YEARS ago there was a T-shirt slogan which ran: “The trouble with political jokes is that they get elected.”

YEARS ago there was a T-shirt slogan which ran: “The trouble with political jokes is that they get elected.”

This was never more apt than in the forthcoming mayoral election.

For if the opinion polls are to be believed, there is a real danger that when the real polls close on May 1, London will have lumbered itself with a clown in the top job.

As far as I'm concerned he is a clown behind whose funny, floppy, blond fringe lurks a mind of unpleasant divisiveness.

You and I have no direct say in the matter, of course, but we certainly have an interest. And like the election for the US presidency, it's a contest I very much wish I DID have a vote in.

It's not just that London is the capital of Britain. It's a place with a population bigger than that of many countries, and a good deal more mixed - and it's little more than an hour away.

What happens there is bound to impact on life in Suffolk, whether we like it or not and whether or not we travel there for work (as I do).

It matters to me that the streets there are reasonably safe. It matters to me that the public transport system works.

It matters to me that, by and large, the people in their various communities there get along.

Ken Livingstone may be stretching a point slightly when he claims that after eight years of his leadership the Underground is “better than ever”.

In my experience, its heyday in terms of both cost and efficiency was during his tenure as leader of the sadly defunct Greater London Council in the early 1980s.

But the system still undeniably works. If at times it seems uncomfortably over-crowded it's because Ken's once-controversial congestion charging scheme for traffic is so effective.

He is now up against an opponent who also has a big idea on transport. Just one. Bring back the dear old Routemaster bus.

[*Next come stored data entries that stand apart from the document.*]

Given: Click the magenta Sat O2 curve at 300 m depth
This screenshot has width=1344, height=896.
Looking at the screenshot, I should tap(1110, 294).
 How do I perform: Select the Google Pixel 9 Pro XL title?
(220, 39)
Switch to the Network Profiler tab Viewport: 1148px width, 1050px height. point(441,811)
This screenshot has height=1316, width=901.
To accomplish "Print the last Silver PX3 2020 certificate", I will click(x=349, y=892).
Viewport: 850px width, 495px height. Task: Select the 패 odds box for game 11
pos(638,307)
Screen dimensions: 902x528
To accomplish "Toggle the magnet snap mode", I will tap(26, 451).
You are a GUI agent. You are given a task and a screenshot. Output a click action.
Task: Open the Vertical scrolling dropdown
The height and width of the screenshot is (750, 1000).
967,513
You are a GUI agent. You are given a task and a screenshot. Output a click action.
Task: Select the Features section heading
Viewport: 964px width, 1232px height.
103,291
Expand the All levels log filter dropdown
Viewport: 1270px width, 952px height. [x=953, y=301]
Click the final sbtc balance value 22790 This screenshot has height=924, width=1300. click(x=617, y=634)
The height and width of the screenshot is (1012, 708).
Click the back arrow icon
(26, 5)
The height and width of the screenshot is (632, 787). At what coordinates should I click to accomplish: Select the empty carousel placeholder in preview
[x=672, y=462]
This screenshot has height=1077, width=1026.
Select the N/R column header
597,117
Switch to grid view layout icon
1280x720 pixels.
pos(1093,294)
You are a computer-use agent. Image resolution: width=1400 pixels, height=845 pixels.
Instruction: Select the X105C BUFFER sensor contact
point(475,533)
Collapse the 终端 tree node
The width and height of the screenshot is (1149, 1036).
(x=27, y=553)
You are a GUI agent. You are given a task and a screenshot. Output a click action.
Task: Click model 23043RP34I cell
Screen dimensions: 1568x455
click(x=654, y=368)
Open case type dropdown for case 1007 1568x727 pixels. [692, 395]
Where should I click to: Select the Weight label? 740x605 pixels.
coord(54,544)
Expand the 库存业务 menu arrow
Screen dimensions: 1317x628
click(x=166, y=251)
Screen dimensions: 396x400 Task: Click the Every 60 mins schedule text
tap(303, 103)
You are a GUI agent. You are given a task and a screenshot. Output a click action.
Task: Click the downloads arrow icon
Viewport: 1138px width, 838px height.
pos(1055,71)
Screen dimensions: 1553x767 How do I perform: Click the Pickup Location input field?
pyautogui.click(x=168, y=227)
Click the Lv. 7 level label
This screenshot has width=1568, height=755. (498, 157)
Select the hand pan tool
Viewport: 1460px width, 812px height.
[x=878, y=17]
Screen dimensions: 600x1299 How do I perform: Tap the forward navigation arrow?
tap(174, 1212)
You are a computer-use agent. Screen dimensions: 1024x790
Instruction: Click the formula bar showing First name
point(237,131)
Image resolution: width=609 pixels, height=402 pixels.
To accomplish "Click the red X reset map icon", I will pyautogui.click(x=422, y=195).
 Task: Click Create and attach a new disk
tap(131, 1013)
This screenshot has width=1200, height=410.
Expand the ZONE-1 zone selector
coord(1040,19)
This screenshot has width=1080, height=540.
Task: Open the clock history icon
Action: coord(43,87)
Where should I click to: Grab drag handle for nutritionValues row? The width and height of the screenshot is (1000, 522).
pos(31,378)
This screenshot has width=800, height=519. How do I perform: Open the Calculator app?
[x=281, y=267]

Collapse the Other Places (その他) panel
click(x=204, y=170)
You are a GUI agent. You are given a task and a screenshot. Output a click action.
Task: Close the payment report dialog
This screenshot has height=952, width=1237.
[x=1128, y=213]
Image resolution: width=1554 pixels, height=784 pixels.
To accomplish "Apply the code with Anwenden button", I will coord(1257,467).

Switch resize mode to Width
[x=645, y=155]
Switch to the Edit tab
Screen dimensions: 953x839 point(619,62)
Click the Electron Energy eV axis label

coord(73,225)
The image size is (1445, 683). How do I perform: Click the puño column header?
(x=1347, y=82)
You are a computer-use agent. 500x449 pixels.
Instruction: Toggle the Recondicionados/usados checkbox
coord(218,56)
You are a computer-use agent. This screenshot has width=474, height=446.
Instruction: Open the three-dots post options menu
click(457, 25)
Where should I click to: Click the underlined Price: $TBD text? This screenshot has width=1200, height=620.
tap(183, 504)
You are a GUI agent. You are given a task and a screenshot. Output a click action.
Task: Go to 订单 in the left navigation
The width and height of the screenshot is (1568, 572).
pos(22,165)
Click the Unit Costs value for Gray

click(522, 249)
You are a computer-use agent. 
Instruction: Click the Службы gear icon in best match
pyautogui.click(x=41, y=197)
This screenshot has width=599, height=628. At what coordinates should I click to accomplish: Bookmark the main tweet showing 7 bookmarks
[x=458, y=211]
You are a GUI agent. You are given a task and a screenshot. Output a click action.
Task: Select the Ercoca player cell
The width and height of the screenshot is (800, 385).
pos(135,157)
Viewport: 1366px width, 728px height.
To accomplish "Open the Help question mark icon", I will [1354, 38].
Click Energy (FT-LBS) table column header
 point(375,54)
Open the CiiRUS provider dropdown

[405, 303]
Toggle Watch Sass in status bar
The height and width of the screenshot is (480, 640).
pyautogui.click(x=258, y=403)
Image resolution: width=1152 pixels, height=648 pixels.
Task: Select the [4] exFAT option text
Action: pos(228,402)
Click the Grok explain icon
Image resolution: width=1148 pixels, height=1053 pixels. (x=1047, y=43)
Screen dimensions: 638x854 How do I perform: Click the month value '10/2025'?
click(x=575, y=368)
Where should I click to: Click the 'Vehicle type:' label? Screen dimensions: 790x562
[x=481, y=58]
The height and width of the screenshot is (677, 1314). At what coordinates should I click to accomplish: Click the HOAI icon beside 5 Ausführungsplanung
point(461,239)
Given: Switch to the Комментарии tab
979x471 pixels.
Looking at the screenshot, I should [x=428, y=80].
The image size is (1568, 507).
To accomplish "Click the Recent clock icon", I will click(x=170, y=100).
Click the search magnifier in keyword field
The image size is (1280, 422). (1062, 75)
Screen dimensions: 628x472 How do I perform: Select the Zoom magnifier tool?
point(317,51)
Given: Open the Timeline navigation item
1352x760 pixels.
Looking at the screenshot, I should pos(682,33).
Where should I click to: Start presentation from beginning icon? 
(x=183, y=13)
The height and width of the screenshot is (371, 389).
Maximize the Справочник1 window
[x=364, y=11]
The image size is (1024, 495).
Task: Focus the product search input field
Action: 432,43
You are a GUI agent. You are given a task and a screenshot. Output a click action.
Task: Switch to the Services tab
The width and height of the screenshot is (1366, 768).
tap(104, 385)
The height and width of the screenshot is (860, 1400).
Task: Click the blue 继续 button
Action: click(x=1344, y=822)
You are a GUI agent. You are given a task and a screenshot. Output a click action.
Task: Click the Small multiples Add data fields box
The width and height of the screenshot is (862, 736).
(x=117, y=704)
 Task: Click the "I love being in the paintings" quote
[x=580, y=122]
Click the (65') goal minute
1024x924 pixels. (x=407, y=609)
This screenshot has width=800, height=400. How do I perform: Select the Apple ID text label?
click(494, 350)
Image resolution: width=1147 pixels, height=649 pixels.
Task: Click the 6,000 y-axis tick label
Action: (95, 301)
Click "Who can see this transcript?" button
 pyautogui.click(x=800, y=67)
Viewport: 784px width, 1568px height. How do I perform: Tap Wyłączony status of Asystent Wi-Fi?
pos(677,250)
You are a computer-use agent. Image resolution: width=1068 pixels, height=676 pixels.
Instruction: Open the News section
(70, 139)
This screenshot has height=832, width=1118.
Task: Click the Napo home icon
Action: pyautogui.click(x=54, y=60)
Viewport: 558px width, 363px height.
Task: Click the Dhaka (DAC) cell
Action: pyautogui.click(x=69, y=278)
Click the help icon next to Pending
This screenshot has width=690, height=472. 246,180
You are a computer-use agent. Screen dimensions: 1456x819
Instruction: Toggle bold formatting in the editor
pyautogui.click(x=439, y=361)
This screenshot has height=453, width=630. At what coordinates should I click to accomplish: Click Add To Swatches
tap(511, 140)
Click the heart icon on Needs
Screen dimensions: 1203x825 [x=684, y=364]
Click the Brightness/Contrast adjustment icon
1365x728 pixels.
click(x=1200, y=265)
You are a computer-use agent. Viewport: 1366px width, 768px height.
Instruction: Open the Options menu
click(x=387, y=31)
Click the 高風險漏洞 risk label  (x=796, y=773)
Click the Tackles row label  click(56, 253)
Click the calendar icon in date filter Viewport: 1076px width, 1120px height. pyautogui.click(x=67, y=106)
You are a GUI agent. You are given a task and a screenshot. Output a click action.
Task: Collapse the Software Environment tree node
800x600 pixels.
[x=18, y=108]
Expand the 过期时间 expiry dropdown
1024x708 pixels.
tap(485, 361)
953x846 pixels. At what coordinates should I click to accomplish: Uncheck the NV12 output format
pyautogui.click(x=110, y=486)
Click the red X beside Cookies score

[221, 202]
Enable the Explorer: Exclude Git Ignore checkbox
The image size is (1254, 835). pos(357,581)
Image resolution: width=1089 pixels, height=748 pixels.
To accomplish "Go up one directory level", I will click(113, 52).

It may sound a promising(-ish) starting-point for a Morecambe and Wise routine, but I don't think Boris Johnson was actually joking with that one.

You can say what you like about allegedly “red” Ken - and at times his self-confidence does veer into the realms of irksome arrogance - but the fact is that under his guidance London continues to function well.

The astonishing number of major building sites currently dotting the city is testament to its success. Corporations with the cash to build skyscrapers have confidence in the place.

In fact the pace of change in town is both exhilarating and a little frightening. You sometimes get the feeling it wouldn't take much for it all to go horribly wrong.

Like, for example, the ejection of Livingstone's hard-working, community-fostering regime and its replacement by laugh-a-minute Boris.

Johnson may not actually be quite the upper-class twit he likes to seem in public. His book The Dream of Rome, which compares the Roman empire with the European Union, is apparently intelligently written.

His grasp on the realities of modern cities, though, seems to be less than his grip on ancient Rome.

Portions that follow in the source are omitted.